Poster
in
Workshop: Combining Theory and Benchmarks: Towards A Virtuous Cycle to Understand and Guarantee Foundation Model Performance Thu, Jul 9, 2026 • 7:00 PM – 8:00 PM PDT

A Controlled Benchmark for Lag-Structured Dependency Motifs

Bowen Qi

Project Page

Abstract

Long-context benchmarks often report pooled scores over heterogeneous tasks, making it difficult to identify which dependency structures a model actually recovers. We propose a controlled benchmark chart for lag-structured dependencies. Each task is specified by a normalized causal kernel and represented by a lossy but interpretable descriptor $\Phi(w)=(s,P,T_\eta,D)$, measuring support density, peakiness, tail mass, and dispersion.
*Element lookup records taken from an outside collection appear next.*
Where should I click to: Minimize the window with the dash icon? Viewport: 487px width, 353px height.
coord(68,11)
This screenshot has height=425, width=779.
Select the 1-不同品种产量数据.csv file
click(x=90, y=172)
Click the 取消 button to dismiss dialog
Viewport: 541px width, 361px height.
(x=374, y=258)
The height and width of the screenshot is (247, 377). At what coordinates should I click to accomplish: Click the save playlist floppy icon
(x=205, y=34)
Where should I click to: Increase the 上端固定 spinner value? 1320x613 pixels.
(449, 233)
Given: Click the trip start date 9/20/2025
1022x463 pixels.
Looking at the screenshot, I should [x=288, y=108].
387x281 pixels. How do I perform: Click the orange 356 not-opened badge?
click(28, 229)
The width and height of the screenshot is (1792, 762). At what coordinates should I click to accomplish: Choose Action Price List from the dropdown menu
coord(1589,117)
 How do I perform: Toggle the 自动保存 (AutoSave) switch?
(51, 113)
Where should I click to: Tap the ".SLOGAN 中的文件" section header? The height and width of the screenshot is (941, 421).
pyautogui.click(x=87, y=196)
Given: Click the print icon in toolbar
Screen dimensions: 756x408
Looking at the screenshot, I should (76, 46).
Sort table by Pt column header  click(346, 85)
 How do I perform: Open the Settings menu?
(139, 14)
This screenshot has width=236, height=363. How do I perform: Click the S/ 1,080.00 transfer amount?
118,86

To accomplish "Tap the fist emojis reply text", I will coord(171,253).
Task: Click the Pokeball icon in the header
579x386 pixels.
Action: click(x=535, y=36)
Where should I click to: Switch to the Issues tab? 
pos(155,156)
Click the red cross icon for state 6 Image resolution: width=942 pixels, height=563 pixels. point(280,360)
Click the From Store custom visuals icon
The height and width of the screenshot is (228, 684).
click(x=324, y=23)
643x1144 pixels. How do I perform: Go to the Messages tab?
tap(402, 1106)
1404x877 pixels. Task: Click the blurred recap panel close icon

We instantiate 1021 tasks across eight anchor, bridge, and stress families, and compare same-order lightweight full attention, sliding-window attention, diagonal SSM, and Mamba-like selective SSM heads. The resulting chart reveals architecture-task structure hidden by pooled reporting: a pooled diagnostic summary nearly ties the two best models (0.659 vs. 0.657), while distinct families have sharply different winners. Local neighborhoods in $\Phi$ predict held-out winners with 66.7% accuracy, outperforming family-, region-, and single-model baselines; a targeted three-seed rerun preserves winners on 97.5% of mid/high-gap tasks. Finally, two query-dependent bridge probes, QueriedDecay and AddressedDecay, suggest interpretable preference migration beyond the fixed-kernel face rather than immediate collapse. These results argue for benchmark designs that report structured task neighborhoods rather than only aggregate scores.